Does this means I need to add some diffusers ?

Also I see lots of peeks and difference in dB at different frequencies, my understanding panels will improve this. 

Anything I'm missing ?

(Image attached)


----------



## Phillips (Aug 12, 2011)

Hi please read this link how to scale your graphs http://www.hometheatershack.com/forums/rew-forum/934-please-read-posting-graph.html

Waterfall graphs are only good from 0-300hz.

For decay in the higher frequencies use RT60

Better if you post the mdat file


----------



## jmartingarcia (Jan 6, 2016)

Phillips, the link you sent says to set the frequencies from 0 to 25,000 Hz (not 300Hz) since this is a full measurement. I didn't just measure the subwoofers only (front speakers also).

As your per recommendation I'm attaching the whole mdat file. 

Really appreciate your help.


----------



## Phillips (Aug 12, 2011)

Wont have chance to look at the mdat (at work) 

Scale the below and post please
Waterfall only is good for 0 - 300hz otherwise has no place
RT60 is good from 500hz up
Frequency response from 0-20,000hz


----------



## Talley (Dec 8, 2010)

First off... Welcome fellow Htowner. I'm a local so gotta give a shout out.

Second... It seems your subs are really juiced up down low. Try turning them down a bit. Kind of hard to really see where issues are because your midbass and midrange stuff is 20db lower than your 12hz to 70hz. It's really bloated imho.

Can you share some specs? Room size/setup and such. I have a source locally where you can pick up 2'x4' panels of 4lb minwool for cheap. Send me a PM and I'll dig up the info. Do you plan on doing your own treatments? Or purchase commercial ready stuff?

For example here is mine... I have it boosted in the 20-40 but I am going to drop that back down a couple of db... maybe 3 exact to flatten it out better but still have a few more than the midbass.


----------



## jmartingarcia (Jan 6, 2016)

I'm looking to buy something already made. Actually I was looking into GIK acoustics products, they have been really helpful.

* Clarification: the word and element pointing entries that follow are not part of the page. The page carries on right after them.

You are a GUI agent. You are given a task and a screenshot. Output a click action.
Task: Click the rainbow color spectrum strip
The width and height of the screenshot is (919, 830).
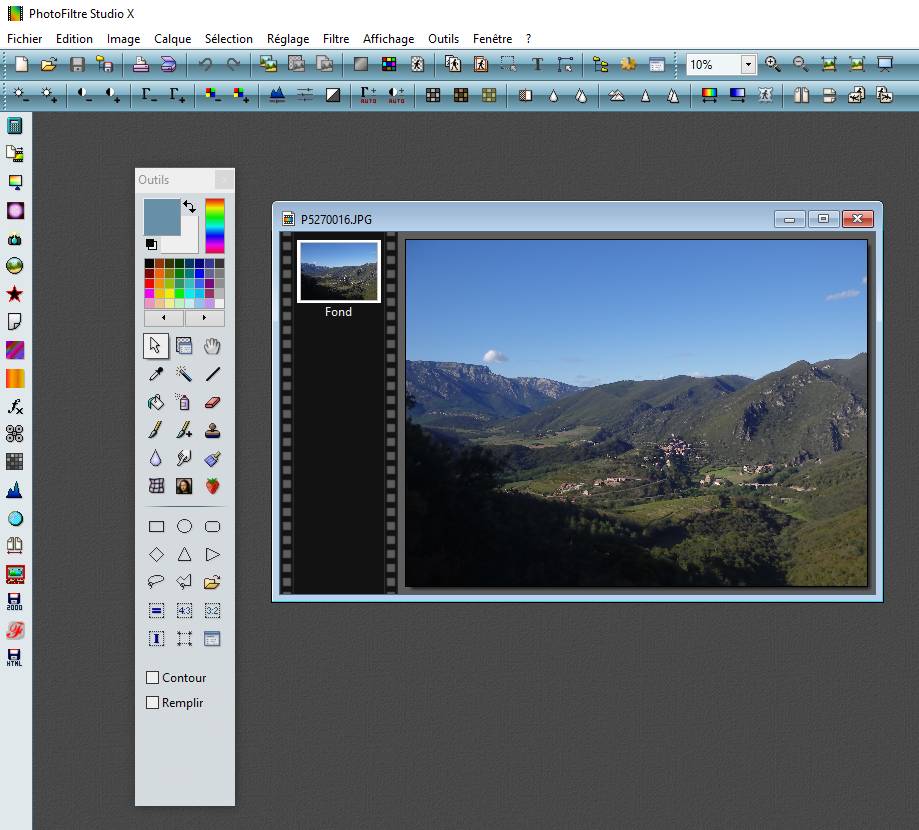[x=215, y=225]
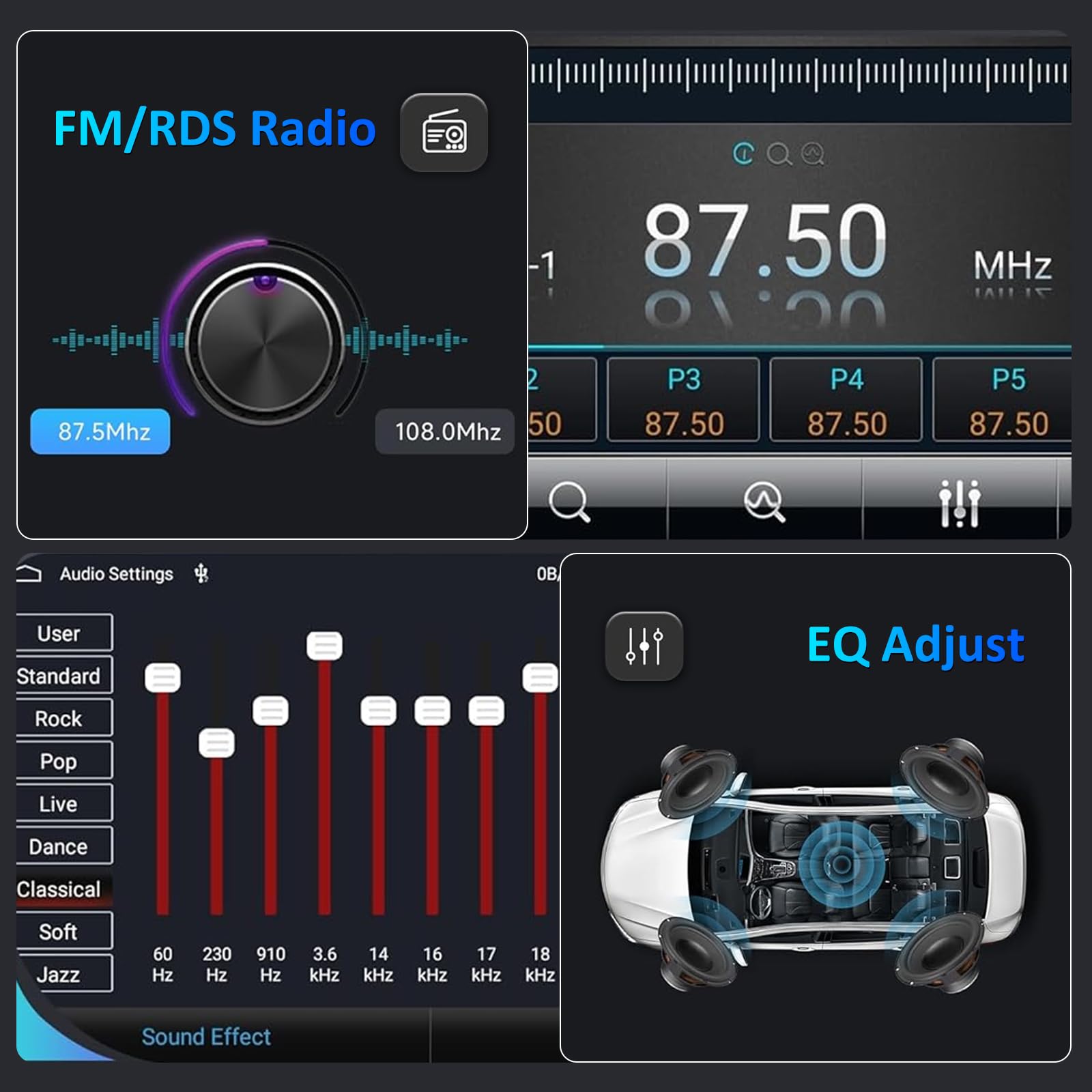Tap the magnifier search icon in radio toolbar
Screen dimensions: 1092x1092
point(569,502)
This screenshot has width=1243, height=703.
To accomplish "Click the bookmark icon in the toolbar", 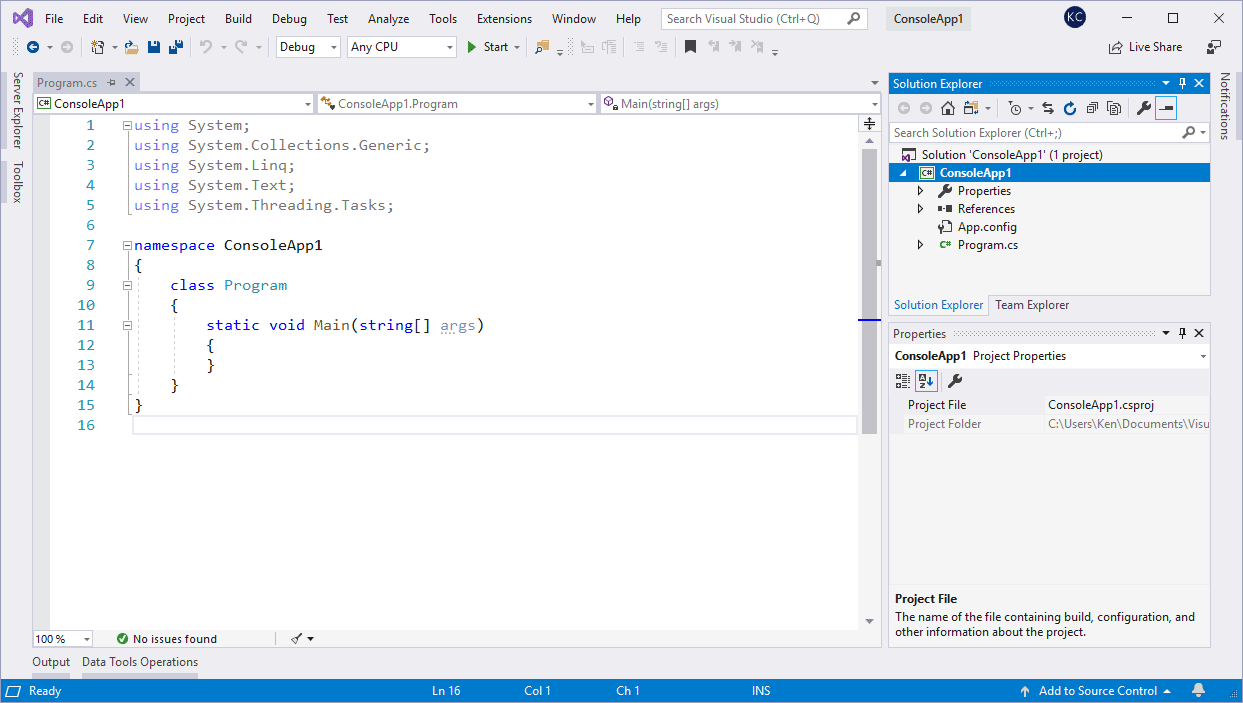I will point(690,47).
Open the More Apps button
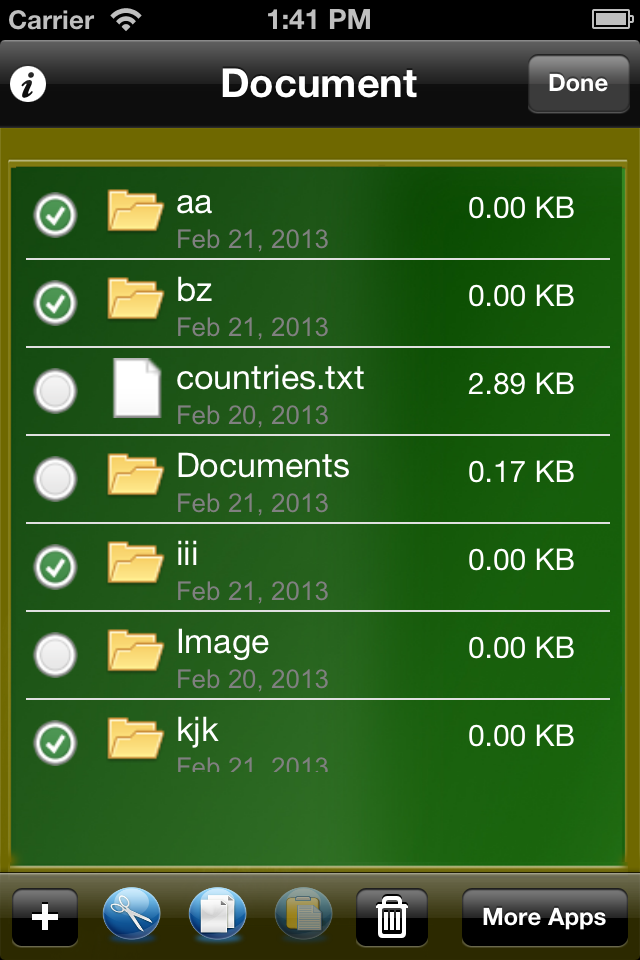 (x=544, y=917)
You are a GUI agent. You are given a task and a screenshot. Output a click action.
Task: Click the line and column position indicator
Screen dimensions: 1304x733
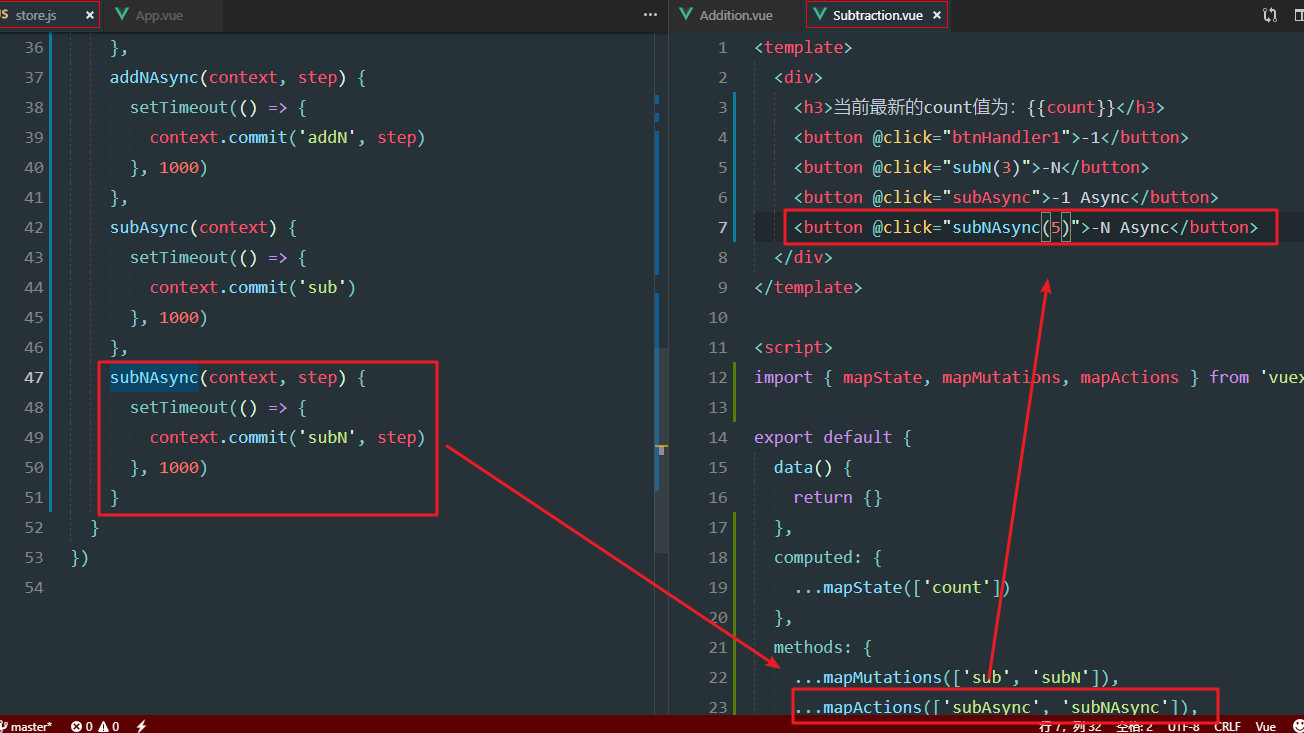1071,726
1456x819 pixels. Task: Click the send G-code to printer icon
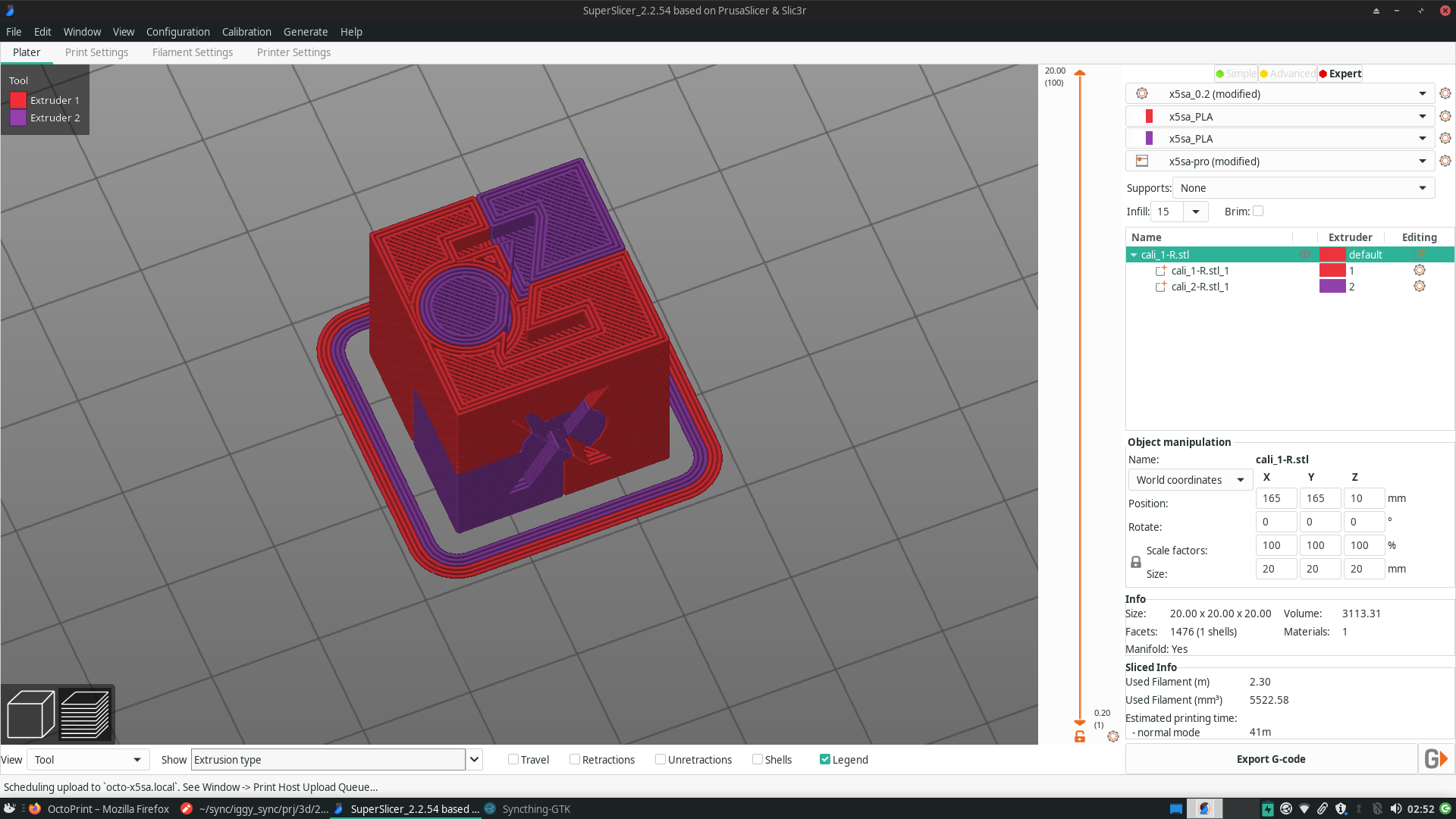point(1436,759)
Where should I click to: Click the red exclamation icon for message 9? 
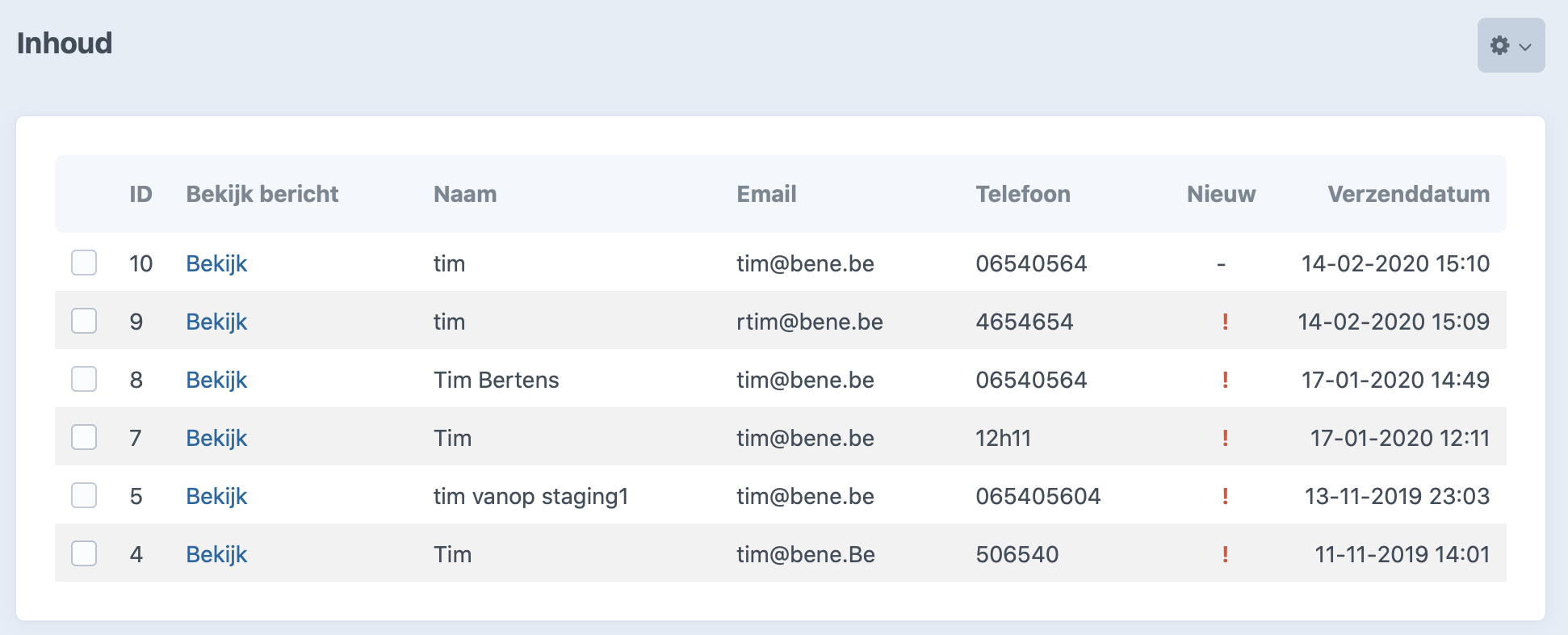(1225, 322)
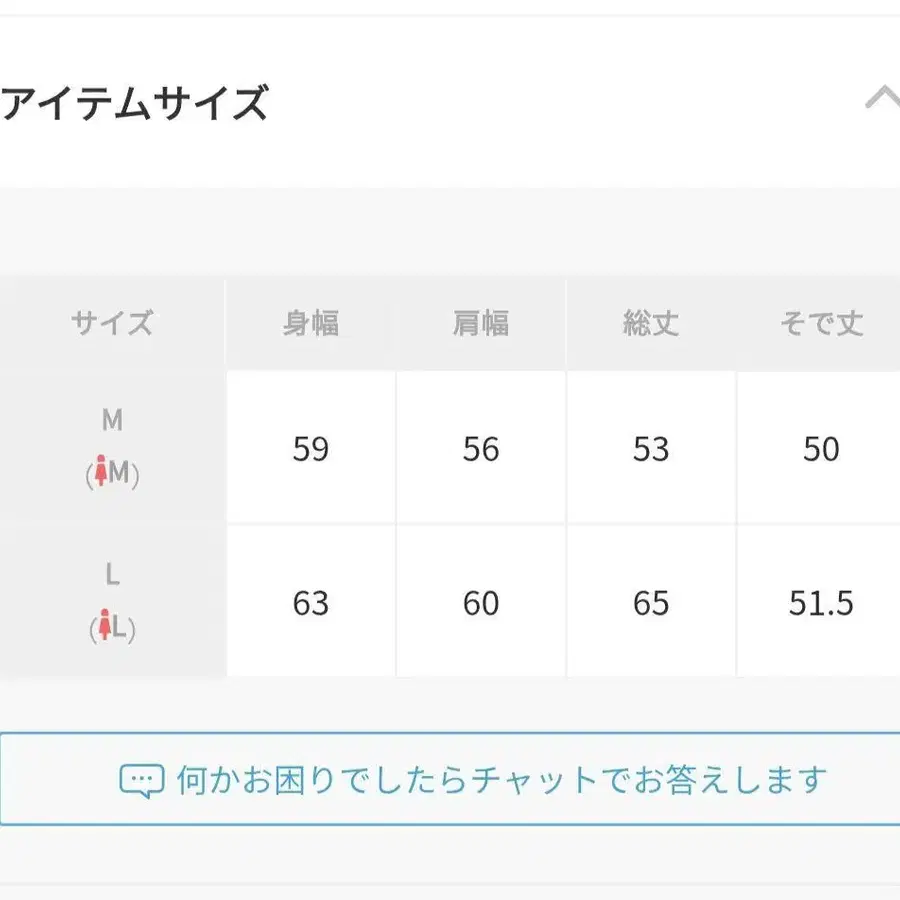Select the value 51.5 under そで丈
Viewport: 900px width, 900px height.
[x=820, y=605]
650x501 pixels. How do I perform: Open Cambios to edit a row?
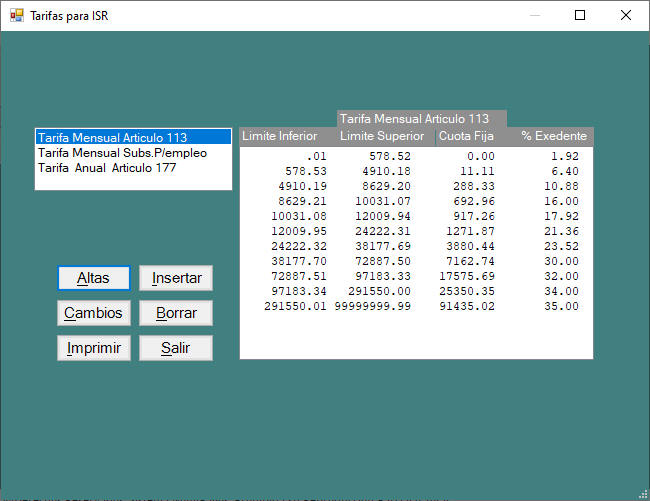(x=93, y=313)
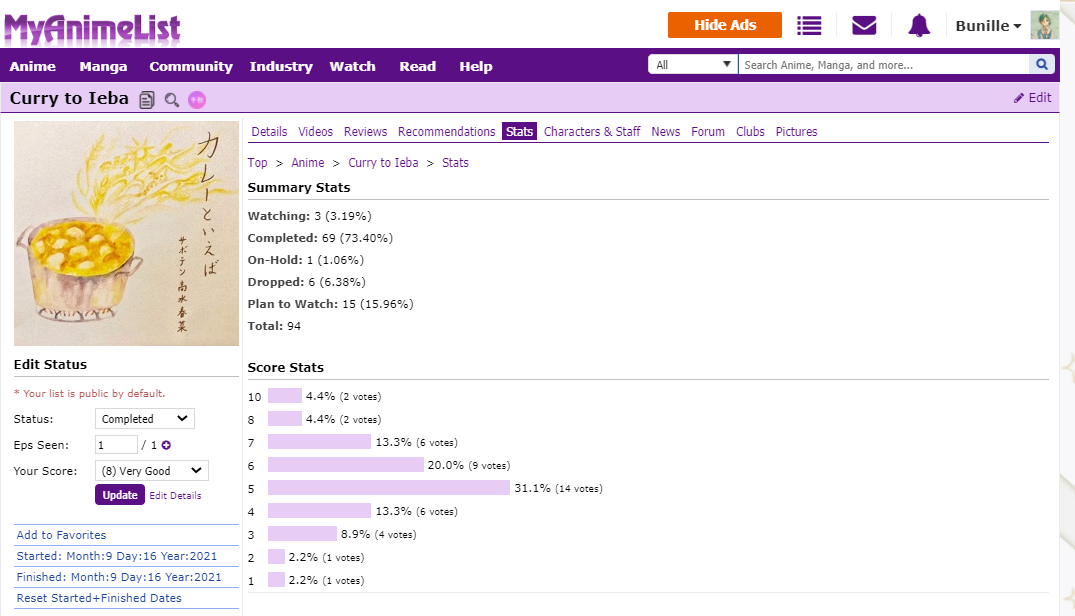1075x616 pixels.
Task: Check notifications with the bell icon
Action: 918,26
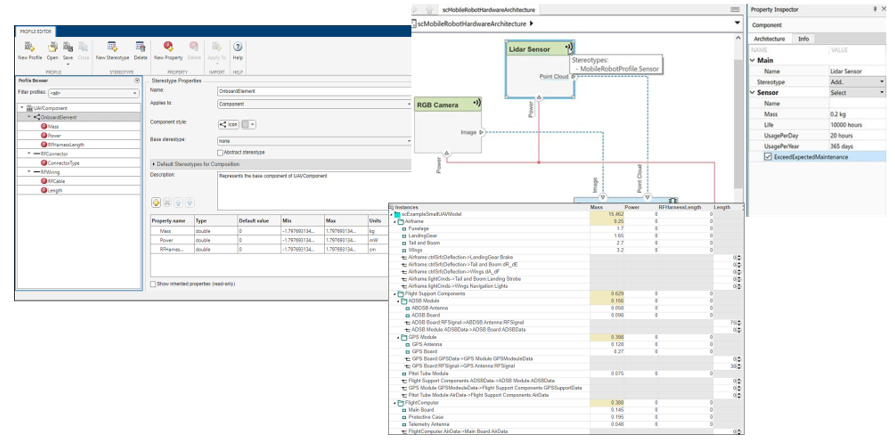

This people in Houston would they also come home, install and maybe even check acoustics of the room to make sure everything is ok ? .. or they just sell the panels ?

I'm attaching the requested images plus room dimensions, details and photos. Comparing to yours, mine looks pretty bad. 

I have two subwoofers one on front and the other on the back. After the 60Hz seems I have bunch of nulls ... somebody suggested they may not be in phase with the mains. 

Thanks for comments and help ...


----------



## Talley (Dec 8, 2010)

Rt60 won't matter a whole lot in your space. I'm flat right around .28 from 100 to 10k. Your not too far off really.

I would throw some aborption panels in stairway space on the sidewalls ceiling and the back part.


----------



## jmartingarcia (Jan 6, 2016)

Yes, I'm going to do that. 

I will post the measurements after those panels are installed.


----------



## eAudio (Feb 21, 2014)

Hi Talley,

would be interested to know the REW meas. parameters used for the measurement you show in post #5 ; or the set of parameters you would recomand.

Hereafter is what I measure with my system and 4 sweeps 512k length.
The smoothing is 1/12.

It seems to me that I get slightly more modulation (dips and hips) in the med/high freq range (and actually low range as well) and I was wondering if this is a result of my room or the way I measure it ?

Thanks for your support


----------



## eAudio (Feb 21, 2014)

Hi Talley,
was wondering if my query reached you ?? I'm quite a newbee in posting.
Thanks for your support


----------